Business owners in Rwanda may not know this, but the role of the security guards at a business premise is often significantly misused. Like any asset, business premises deserve a certain level of security to protect the business and the customers.
It is, therefore, common to have a company employing the services of a private security firm. What business owners sometimes forget is that the way these security personnel interact with ordinary customers has got such a large bearing on the health of the business.
The basic role of the security guards should always remain that of ensuring that the business premises are indeed secure. However, situations where the job description of the guards is not clearly defined certainly results in them being more of a nuisance than a service.

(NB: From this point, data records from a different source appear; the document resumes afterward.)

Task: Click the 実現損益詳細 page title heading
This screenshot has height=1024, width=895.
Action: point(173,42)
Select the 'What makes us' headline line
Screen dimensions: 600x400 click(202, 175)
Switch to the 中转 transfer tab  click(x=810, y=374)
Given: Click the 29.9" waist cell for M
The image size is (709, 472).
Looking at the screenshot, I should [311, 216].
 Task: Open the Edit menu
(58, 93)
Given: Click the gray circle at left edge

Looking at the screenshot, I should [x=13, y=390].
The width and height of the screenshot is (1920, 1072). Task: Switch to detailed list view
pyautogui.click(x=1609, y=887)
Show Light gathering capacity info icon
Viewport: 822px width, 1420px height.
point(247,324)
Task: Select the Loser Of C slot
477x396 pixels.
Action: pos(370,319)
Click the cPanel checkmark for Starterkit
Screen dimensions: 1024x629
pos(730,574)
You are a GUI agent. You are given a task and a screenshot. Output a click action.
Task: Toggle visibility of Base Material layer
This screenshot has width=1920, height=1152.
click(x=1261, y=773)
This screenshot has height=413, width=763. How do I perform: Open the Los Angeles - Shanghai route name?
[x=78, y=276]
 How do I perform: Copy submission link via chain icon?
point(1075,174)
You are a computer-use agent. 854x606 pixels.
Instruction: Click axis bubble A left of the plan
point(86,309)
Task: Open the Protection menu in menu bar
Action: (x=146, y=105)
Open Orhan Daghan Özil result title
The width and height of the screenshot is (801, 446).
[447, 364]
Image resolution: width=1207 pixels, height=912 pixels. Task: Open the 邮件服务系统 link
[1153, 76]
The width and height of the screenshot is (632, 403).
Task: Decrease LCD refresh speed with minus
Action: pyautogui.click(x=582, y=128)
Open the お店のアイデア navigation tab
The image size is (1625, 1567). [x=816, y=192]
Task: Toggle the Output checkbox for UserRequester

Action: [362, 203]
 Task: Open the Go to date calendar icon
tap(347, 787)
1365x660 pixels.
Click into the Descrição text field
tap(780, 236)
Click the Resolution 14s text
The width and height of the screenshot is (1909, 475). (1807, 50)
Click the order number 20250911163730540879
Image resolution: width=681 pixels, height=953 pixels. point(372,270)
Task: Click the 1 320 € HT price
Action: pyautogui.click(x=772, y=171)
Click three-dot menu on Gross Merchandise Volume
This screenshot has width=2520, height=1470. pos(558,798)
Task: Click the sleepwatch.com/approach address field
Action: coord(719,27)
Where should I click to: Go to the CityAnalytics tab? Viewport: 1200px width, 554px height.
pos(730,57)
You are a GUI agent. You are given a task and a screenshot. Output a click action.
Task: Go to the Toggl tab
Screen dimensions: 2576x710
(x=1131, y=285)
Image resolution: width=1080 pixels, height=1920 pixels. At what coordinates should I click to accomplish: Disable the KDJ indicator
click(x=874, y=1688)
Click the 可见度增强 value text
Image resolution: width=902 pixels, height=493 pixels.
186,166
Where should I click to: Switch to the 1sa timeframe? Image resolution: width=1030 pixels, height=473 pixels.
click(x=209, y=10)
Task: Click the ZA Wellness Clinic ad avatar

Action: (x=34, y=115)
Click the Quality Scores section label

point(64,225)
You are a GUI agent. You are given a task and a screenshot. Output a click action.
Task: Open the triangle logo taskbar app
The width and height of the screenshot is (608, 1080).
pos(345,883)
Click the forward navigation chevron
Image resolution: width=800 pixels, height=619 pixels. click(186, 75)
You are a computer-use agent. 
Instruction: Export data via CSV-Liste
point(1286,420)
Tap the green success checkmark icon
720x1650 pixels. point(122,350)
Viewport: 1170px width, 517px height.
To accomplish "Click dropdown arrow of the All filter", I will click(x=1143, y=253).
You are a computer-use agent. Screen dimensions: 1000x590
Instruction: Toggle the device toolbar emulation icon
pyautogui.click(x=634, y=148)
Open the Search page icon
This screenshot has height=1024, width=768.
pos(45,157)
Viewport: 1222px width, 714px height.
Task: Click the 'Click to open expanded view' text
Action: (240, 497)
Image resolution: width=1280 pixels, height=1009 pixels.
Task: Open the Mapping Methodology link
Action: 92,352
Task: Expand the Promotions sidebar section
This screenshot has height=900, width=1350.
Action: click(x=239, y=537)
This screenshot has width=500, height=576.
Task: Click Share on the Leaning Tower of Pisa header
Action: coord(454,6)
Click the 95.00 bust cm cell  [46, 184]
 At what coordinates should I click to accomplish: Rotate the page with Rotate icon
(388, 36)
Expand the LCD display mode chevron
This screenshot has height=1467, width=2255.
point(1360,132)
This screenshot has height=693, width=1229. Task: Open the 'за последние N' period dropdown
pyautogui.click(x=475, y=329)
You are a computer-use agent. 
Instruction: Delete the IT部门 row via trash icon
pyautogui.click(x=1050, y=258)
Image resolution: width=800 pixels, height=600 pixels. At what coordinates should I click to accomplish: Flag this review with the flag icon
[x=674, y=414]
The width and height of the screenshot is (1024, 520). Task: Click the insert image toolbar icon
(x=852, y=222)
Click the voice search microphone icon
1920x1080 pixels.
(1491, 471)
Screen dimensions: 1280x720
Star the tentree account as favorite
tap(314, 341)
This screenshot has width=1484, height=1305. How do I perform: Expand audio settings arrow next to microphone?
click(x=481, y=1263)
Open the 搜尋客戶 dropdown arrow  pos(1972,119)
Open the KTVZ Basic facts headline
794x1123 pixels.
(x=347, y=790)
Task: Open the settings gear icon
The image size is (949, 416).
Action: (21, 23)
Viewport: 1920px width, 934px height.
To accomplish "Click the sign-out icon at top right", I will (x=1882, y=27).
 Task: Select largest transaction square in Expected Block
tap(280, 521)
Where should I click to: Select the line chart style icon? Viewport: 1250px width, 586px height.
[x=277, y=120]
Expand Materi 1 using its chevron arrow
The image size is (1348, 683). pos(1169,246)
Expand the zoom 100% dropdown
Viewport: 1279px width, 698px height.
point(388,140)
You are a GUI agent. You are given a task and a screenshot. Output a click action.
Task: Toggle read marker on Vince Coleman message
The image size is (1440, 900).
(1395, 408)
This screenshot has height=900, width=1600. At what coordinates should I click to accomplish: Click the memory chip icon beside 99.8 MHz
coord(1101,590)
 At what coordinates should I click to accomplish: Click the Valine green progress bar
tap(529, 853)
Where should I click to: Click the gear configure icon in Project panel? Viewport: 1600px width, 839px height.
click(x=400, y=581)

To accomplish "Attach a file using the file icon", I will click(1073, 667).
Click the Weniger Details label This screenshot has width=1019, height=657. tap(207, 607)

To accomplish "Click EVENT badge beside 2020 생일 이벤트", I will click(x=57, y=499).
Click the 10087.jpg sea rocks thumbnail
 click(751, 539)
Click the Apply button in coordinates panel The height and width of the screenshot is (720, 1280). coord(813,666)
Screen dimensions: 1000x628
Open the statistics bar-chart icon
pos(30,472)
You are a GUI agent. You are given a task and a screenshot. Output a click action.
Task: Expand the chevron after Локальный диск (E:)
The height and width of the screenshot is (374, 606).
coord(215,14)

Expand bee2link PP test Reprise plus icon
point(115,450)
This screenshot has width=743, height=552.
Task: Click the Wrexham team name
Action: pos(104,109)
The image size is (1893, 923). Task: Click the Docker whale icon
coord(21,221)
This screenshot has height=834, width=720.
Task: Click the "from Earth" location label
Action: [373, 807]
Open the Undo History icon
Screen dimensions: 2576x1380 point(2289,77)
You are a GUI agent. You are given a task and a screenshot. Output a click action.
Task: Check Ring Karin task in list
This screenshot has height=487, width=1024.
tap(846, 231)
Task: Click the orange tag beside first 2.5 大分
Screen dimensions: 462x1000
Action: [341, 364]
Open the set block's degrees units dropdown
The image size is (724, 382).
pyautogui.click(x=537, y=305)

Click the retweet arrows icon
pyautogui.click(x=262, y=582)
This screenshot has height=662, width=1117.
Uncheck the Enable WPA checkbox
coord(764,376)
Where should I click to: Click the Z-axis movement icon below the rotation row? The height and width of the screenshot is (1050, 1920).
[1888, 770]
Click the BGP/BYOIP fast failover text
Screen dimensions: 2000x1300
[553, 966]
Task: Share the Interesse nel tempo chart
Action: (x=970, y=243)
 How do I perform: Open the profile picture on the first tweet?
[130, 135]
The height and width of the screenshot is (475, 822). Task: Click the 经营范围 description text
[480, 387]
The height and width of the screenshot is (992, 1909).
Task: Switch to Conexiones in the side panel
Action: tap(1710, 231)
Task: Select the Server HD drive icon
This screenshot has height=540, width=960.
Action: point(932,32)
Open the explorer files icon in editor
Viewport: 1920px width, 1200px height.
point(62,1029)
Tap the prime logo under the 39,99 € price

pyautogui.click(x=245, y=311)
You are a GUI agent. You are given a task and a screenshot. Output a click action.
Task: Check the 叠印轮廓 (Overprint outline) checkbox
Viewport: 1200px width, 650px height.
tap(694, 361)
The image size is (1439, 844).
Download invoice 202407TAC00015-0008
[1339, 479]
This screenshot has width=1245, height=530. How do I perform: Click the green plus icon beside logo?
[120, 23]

Armed with a critical eye, you will be shocked at just how many business premises in Kigali have security guards doubling as receptionists. This is a fatal business mistake since the guards are often not armed with the appropriate customer relation skills.
In cases where you have a security guard taking on the duties of a receptionist, the first casualty will be the security itself. If the guard is responsible for asking visitors where they are coming from, who they want to see and why, then he will certainly be compromising his security obligations. After all, as he is asking these questions he probably does not even have his gun close by and is, therefore, not in position to respond fast enough to a security threat.
These guards are often rude, uncompromising and poor communicators. Some have no clear idea on what the business they are guarding is all about. For example, I once found that the security guard at a Banque Populaire branch had closed the doors of the bank before time. Ironically, he had no watch and clearly didn’t know the official business hours of the bank.
A few weeks back I had to ignore a security guard who was telling me that there was no airtime in the Rwandatel store at Nyabugogo. The store was open and I just kept walking and, of course, when I asked the gentleman in the store for airtime he did sell it to me contrary to what the guard was saying. I left wondering whether Rwandatel was aware that their guard’s attempt to double as the store’s spokesman was nothing but a disgrace to their core business.
The biggest problem that some of the security guards have is that they believe people should fear (instead of respect). They end up trying so hard to establish their authority even where it is clearly not necessary.
Private security companies should take time to teach their guards to be more courteous when employed at business premises. Business owners should also keep an eye on the conduct of the security guards. More importantly, establishments like banks should never use security guards as receptionists or banking hall assistants. It is simply not their calling.